The Theory of Demand Flashcards
What is the price consumption curve?
This is the set of optimal consumption choices for a good at every possible price.
The price consumption curve shows how the demand changes, holding everything else constant.
From the price consumption curve, we can plot the individuals’s demand curve.
What three things can be said about the individual demand curve?
1) The consumer is minimising their utility at each point on the individual demand curve.
2) MRS falls as price falls along the demand curve - assuming convex IC curves and an interior solution.
3) The demand curve is just the consumer’s willingness to pay curve.
How does income effect the individual demand curve?
When income changes and the price of a good remains the same, the individual demand curve will shift.
What is an engel curve?
The engel curve plots the quantity of x consumed for each level of income.
If the income consumption curve is positively sloped, then the Engel curve will be positively sloped.
What is a normal good?
What is an inferior good?
The demand for a normal good increases as income increases.

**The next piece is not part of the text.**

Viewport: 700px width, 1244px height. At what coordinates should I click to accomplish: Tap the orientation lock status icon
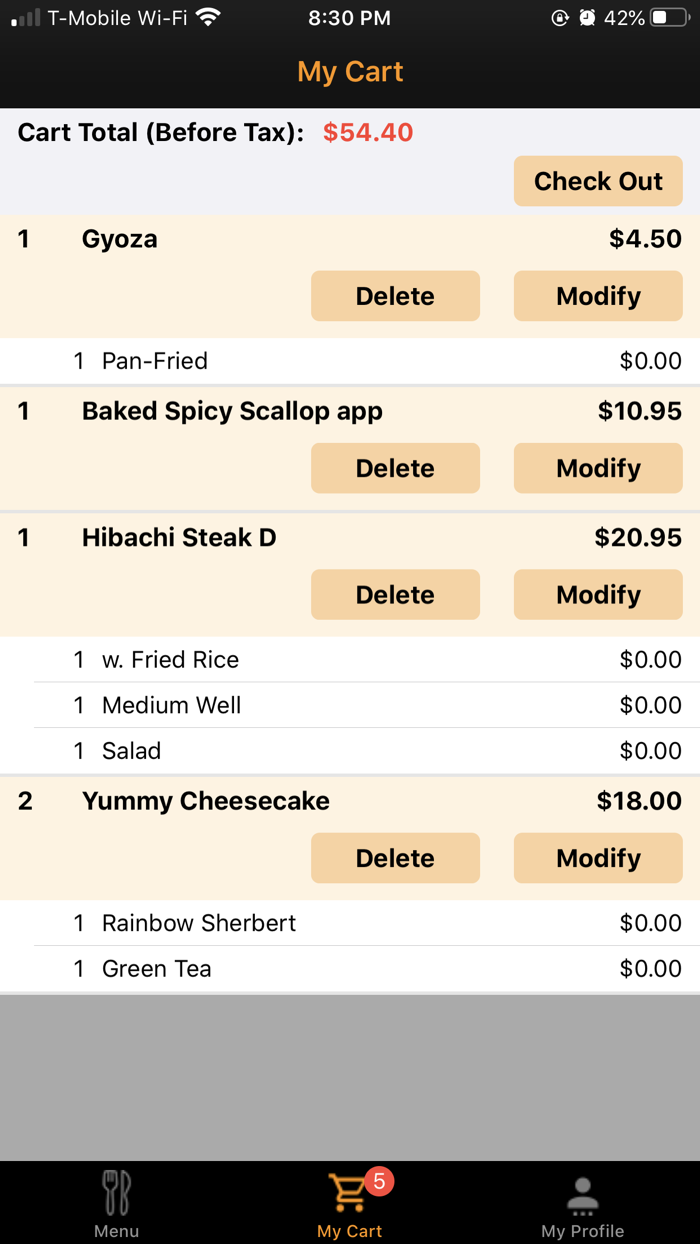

The demand for an inferior good increases as income decreases.
Wha two things happen when the price of good x changes?
1) Substitution effect - amount of x consumed changes due to a change in the relative price.
2) Income effect - amount of x consumed changes because of a change in real income as a result of the price change.

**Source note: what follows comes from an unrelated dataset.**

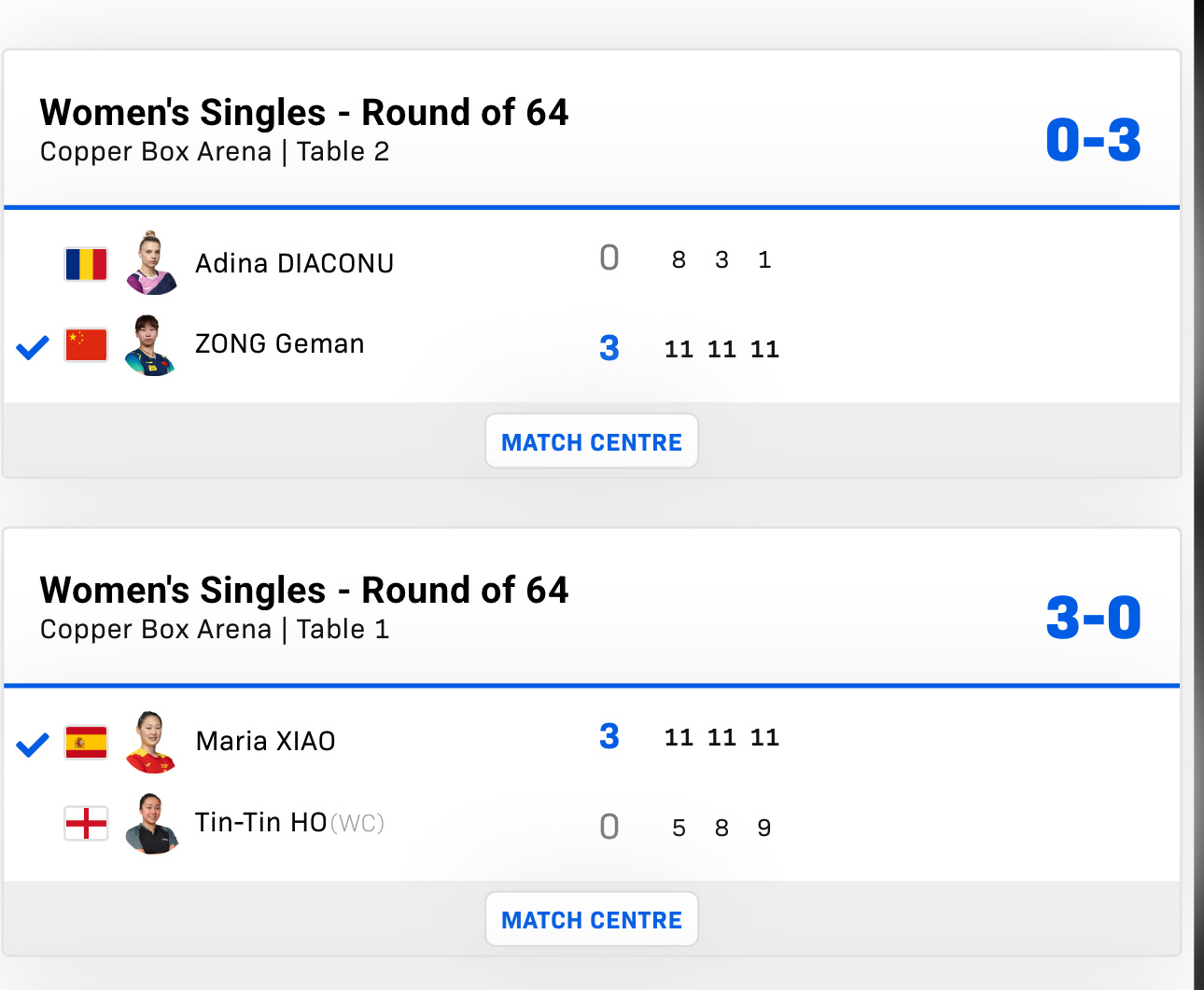1204x990 pixels.
Task: Click the Table 2 Round of 64 heading
Action: [303, 113]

What sort of income and substitutions effects do normal/inferior/giffen goods have?
Normal goods have positive income and substitution effects.
Inferior goods have negative income effect and a positive substitution effect.
Giffen goods are an inferior good where trhe negative income effect outweighs the positive substitution effect.
What is compensating variation?
For a price reduction will the value for CV be positive or negative?
The compensating variation is the amount of income a consumer would be willing to give up after a price change in order to achieve the same utility as before the price change.
For a price reduction, the CV will be positive - a price reduction makes the consumer better off, so thye are willing to give up a positive amount.
What is equivalent variation?
Equivalent variation is the amount of income that would be required at initial prices to achieve the same level of utility at the final prices.
What is the market demand?
The market demand is the horizontal sum of the demands of individual consumers.